The deal, which was initially announced in 2013, has been completed and provides CenturyLink with a 500kW power plant that will create the energy for part of the load for the Irvine data center's 2MW expansion. The facility will be the first multi-tenant site in Southern California to rely on natural gas as a power source. Prior to the agreement with CenturyLink, Bloom's involvement in the data center market was primarily in single-tenant facilities. Two major locations, a North Carolina data center owned by Apple and a Utah data center used by eBay are both supplied with energy from Bloom power generators.

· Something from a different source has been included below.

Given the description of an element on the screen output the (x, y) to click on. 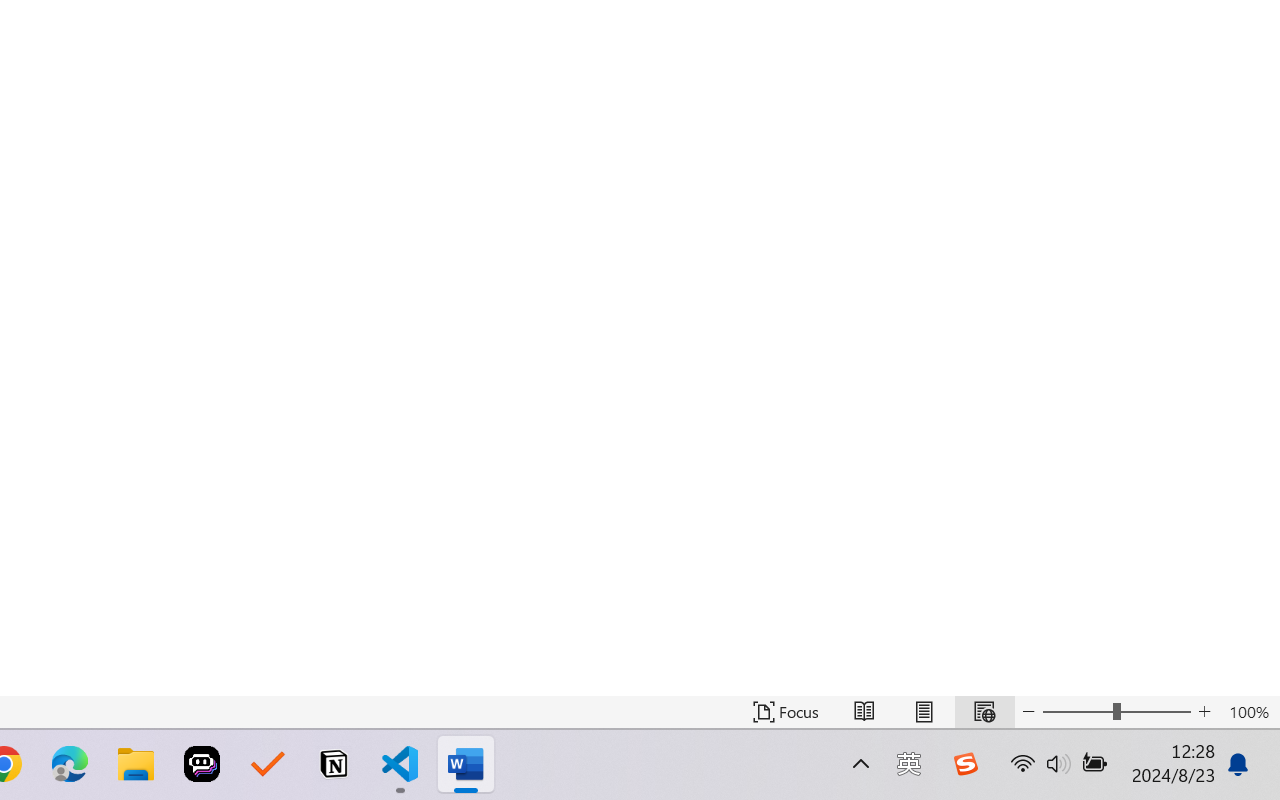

Utilizing a power plant that runs off natural gas is a strong effort on the part of CenturyLink to appeal to customers interested in data center sustainability efforts. By making their services available to clients that wish to power their computing infrastructures with clean energy, CenturyLink is getting out ahead of a growing market. While there isn't much interest for data center sustainability initiatives among traditional colocation customers, there is some being created here and there, and that interest is growing at a steady pace.
CenturyLink's Vice President of Global Colocation Drew Leonard said that the company frequently gets requests for information on the renewable energy sources used within its facilities.
"That is only going to increase over time," said Leonard. "It's going to make or break a lot of companies' decisions about where they're going to…colocate equipment."